### [THE TASK]
Type the entries again, word for word.

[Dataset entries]
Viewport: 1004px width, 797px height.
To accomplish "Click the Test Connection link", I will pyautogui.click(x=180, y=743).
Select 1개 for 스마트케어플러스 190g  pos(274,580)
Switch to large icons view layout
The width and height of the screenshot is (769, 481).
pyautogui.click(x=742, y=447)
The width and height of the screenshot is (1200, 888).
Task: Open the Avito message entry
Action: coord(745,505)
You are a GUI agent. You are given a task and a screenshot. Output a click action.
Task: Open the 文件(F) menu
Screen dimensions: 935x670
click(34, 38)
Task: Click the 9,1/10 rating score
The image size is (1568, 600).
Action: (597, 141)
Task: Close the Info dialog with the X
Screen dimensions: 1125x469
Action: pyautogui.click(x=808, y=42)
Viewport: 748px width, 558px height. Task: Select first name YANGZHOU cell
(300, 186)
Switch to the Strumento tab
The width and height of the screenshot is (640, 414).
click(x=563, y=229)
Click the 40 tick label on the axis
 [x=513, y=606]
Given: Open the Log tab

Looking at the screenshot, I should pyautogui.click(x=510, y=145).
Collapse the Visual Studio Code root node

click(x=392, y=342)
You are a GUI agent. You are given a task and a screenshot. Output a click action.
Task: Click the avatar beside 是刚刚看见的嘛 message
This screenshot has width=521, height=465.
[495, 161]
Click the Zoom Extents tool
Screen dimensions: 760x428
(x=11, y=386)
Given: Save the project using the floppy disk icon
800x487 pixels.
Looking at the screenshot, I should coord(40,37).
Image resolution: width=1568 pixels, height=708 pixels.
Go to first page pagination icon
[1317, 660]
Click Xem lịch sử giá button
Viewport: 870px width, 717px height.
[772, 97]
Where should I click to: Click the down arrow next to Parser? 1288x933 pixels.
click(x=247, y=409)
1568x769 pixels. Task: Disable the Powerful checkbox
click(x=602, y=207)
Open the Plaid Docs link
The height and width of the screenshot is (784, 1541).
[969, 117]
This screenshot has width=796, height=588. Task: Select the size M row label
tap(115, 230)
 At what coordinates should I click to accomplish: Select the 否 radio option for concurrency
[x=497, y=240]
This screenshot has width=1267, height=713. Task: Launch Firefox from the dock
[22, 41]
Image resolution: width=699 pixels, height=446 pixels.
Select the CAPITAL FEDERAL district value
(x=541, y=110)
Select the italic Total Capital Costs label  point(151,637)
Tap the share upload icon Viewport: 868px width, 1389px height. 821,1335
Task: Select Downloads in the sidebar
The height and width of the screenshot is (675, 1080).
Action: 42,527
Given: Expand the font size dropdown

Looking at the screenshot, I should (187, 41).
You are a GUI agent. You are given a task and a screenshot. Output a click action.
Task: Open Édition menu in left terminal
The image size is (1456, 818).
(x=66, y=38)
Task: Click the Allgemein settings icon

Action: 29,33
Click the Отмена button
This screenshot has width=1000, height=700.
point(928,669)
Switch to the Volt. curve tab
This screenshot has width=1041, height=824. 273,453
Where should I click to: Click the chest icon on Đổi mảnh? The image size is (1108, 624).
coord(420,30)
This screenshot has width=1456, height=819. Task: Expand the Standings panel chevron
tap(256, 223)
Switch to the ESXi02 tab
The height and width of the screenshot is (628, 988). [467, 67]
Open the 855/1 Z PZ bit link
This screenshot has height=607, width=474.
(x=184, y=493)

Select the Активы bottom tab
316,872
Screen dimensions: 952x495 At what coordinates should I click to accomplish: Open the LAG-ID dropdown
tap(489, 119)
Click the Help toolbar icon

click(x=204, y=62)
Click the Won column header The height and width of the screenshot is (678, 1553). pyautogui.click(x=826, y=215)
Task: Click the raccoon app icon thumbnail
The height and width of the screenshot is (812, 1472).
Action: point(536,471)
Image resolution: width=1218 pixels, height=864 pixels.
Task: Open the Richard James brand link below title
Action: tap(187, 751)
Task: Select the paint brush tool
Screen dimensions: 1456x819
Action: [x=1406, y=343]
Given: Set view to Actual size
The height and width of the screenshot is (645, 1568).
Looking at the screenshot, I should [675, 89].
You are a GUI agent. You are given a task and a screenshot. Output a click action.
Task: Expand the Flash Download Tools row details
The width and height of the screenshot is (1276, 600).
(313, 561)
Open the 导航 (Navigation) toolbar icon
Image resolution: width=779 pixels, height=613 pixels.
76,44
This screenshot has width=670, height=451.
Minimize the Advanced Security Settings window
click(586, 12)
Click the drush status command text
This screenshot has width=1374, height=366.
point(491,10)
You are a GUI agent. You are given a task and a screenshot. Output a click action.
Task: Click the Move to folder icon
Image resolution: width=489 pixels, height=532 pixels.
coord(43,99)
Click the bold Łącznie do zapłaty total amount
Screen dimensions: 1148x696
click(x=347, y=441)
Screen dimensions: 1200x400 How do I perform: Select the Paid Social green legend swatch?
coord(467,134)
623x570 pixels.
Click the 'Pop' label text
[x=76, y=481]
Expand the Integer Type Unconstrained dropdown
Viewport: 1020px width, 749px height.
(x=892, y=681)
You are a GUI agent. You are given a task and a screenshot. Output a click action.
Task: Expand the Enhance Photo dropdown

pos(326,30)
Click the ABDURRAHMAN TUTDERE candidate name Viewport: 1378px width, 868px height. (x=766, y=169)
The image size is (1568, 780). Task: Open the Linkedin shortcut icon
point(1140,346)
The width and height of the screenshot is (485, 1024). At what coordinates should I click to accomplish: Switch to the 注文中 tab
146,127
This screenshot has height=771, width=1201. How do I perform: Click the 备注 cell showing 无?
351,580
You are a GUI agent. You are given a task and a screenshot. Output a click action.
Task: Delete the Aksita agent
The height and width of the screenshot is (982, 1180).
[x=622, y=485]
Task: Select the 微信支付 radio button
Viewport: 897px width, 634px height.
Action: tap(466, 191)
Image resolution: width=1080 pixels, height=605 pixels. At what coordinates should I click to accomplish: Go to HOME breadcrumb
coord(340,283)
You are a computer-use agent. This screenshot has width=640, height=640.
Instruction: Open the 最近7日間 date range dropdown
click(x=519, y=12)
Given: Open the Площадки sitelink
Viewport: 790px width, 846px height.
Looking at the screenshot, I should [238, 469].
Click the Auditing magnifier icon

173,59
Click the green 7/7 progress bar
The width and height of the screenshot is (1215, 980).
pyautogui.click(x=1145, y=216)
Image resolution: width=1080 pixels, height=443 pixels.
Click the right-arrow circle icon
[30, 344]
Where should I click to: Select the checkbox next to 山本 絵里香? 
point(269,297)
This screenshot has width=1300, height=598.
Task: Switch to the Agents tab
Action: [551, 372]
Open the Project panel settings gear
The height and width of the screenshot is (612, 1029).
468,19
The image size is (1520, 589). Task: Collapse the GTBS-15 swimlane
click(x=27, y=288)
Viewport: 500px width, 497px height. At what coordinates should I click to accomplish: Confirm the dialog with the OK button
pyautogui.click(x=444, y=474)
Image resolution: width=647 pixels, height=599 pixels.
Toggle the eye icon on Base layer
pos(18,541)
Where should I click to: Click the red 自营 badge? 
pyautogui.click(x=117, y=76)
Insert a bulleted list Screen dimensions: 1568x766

### [TASK RESPONSE]
Viewport: 1004px width, 797px height.
To accomplish "Click the Test Connection link", I will pyautogui.click(x=180, y=743).
Select 1개 for 스마트케어플러스 190g  pos(274,580)
Switch to large icons view layout
The width and height of the screenshot is (769, 481).
pyautogui.click(x=742, y=447)
The width and height of the screenshot is (1200, 888).
Task: Open the Avito message entry
Action: coord(745,505)
You are a GUI agent. You are given a task and a screenshot. Output a click action.
Task: Open the 文件(F) menu
Screen dimensions: 935x670
click(34, 38)
Task: Click the 9,1/10 rating score
The image size is (1568, 600).
Action: (597, 141)
Task: Close the Info dialog with the X
Screen dimensions: 1125x469
Action: pyautogui.click(x=808, y=42)
Viewport: 748px width, 558px height. Task: Select first name YANGZHOU cell
(300, 186)
Switch to the Strumento tab
The width and height of the screenshot is (640, 414).
click(x=563, y=229)
Click the 40 tick label on the axis
 [x=513, y=606]
Given: Open the Log tab

Looking at the screenshot, I should pyautogui.click(x=510, y=145).
Collapse the Visual Studio Code root node

click(x=392, y=342)
You are a GUI agent. You are given a task and a screenshot. Output a click action.
Task: Click the avatar beside 是刚刚看见的嘛 message
This screenshot has width=521, height=465.
[495, 161]
Click the Zoom Extents tool
Screen dimensions: 760x428
(x=11, y=386)
Given: Save the project using the floppy disk icon
800x487 pixels.
Looking at the screenshot, I should coord(40,37).
Image resolution: width=1568 pixels, height=708 pixels.
Go to first page pagination icon
[1317, 660]
Click Xem lịch sử giá button
Viewport: 870px width, 717px height.
[772, 97]
Where should I click to: Click the down arrow next to Parser? 1288x933 pixels.
click(x=247, y=409)
1568x769 pixels. Task: Disable the Powerful checkbox
click(x=602, y=207)
Open the Plaid Docs link
The height and width of the screenshot is (784, 1541).
[969, 117]
This screenshot has width=796, height=588. Task: Select the size M row label
tap(115, 230)
 At what coordinates should I click to accomplish: Select the 否 radio option for concurrency
[x=497, y=240]
This screenshot has width=1267, height=713. Task: Launch Firefox from the dock
[22, 41]
Image resolution: width=699 pixels, height=446 pixels.
Select the CAPITAL FEDERAL district value
(x=541, y=110)
Select the italic Total Capital Costs label  point(151,637)
Tap the share upload icon Viewport: 868px width, 1389px height. 821,1335
Task: Select Downloads in the sidebar
The height and width of the screenshot is (675, 1080).
Action: 42,527
Given: Expand the font size dropdown

Looking at the screenshot, I should (187, 41).
You are a GUI agent. You are given a task and a screenshot. Output a click action.
Task: Open Édition menu in left terminal
The image size is (1456, 818).
(x=66, y=38)
Task: Click the Allgemein settings icon

Action: 29,33
Click the Отмена button
This screenshot has width=1000, height=700.
point(928,669)
Switch to the Volt. curve tab
This screenshot has width=1041, height=824. 273,453
Where should I click to: Click the chest icon on Đổi mảnh? The image size is (1108, 624).
coord(420,30)
This screenshot has width=1456, height=819. Task: Expand the Standings panel chevron
tap(256, 223)
Switch to the ESXi02 tab
The height and width of the screenshot is (628, 988). [467, 67]
Open the 855/1 Z PZ bit link
This screenshot has height=607, width=474.
(x=184, y=493)

Select the Активы bottom tab
316,872
Screen dimensions: 952x495 At what coordinates should I click to accomplish: Open the LAG-ID dropdown
tap(489, 119)
Click the Help toolbar icon

click(x=204, y=62)
Click the Won column header The height and width of the screenshot is (678, 1553). pyautogui.click(x=826, y=215)
Task: Click the raccoon app icon thumbnail
The height and width of the screenshot is (812, 1472).
Action: point(536,471)
Image resolution: width=1218 pixels, height=864 pixels.
Task: Open the Richard James brand link below title
Action: tap(187, 751)
Task: Select the paint brush tool
Screen dimensions: 1456x819
Action: [x=1406, y=343]
Given: Set view to Actual size
The height and width of the screenshot is (645, 1568).
Looking at the screenshot, I should [675, 89].
You are a GUI agent. You are given a task and a screenshot. Output a click action.
Task: Expand the Flash Download Tools row details
The width and height of the screenshot is (1276, 600).
(313, 561)
Open the 导航 (Navigation) toolbar icon
Image resolution: width=779 pixels, height=613 pixels.
76,44
This screenshot has width=670, height=451.
Minimize the Advanced Security Settings window
click(586, 12)
Click the drush status command text
This screenshot has width=1374, height=366.
point(491,10)
You are a GUI agent. You are given a task and a screenshot. Output a click action.
Task: Click the Move to folder icon
Image resolution: width=489 pixels, height=532 pixels.
coord(43,99)
Click the bold Łącznie do zapłaty total amount
Screen dimensions: 1148x696
click(x=347, y=441)
Screen dimensions: 1200x400 How do I perform: Select the Paid Social green legend swatch?
coord(467,134)
623x570 pixels.
Click the 'Pop' label text
[x=76, y=481]
Expand the Integer Type Unconstrained dropdown
Viewport: 1020px width, 749px height.
(x=892, y=681)
You are a GUI agent. You are given a task and a screenshot. Output a click action.
Task: Expand the Enhance Photo dropdown

pos(326,30)
Click the ABDURRAHMAN TUTDERE candidate name Viewport: 1378px width, 868px height. (x=766, y=169)
The image size is (1568, 780). Task: Open the Linkedin shortcut icon
point(1140,346)
The width and height of the screenshot is (485, 1024). At what coordinates should I click to accomplish: Switch to the 注文中 tab
146,127
This screenshot has height=771, width=1201. How do I perform: Click the 备注 cell showing 无?
351,580
You are a GUI agent. You are given a task and a screenshot. Output a click action.
Task: Delete the Aksita agent
The height and width of the screenshot is (982, 1180).
[x=622, y=485]
Task: Select the 微信支付 radio button
Viewport: 897px width, 634px height.
Action: tap(466, 191)
Image resolution: width=1080 pixels, height=605 pixels. At what coordinates should I click to accomplish: Go to HOME breadcrumb
coord(340,283)
You are a computer-use agent. This screenshot has width=640, height=640.
Instruction: Open the 最近7日間 date range dropdown
click(x=519, y=12)
Given: Open the Площадки sitelink
Viewport: 790px width, 846px height.
Looking at the screenshot, I should [238, 469].
Click the Auditing magnifier icon

173,59
Click the green 7/7 progress bar
The width and height of the screenshot is (1215, 980).
pyautogui.click(x=1145, y=216)
Image resolution: width=1080 pixels, height=443 pixels.
Click the right-arrow circle icon
[30, 344]
Where should I click to: Select the checkbox next to 山本 絵里香? 
point(269,297)
This screenshot has width=1300, height=598.
Task: Switch to the Agents tab
Action: [551, 372]
Open the Project panel settings gear
The height and width of the screenshot is (612, 1029).
468,19
The image size is (1520, 589). Task: Collapse the GTBS-15 swimlane
click(x=27, y=288)
Viewport: 500px width, 497px height. At what coordinates should I click to accomplish: Confirm the dialog with the OK button
pyautogui.click(x=444, y=474)
Image resolution: width=647 pixels, height=599 pixels.
Toggle the eye icon on Base layer
pos(18,541)
Where should I click to: Click the red 自营 badge? 
pyautogui.click(x=117, y=76)
Insert a bulleted list Screen dimensions: 1568x766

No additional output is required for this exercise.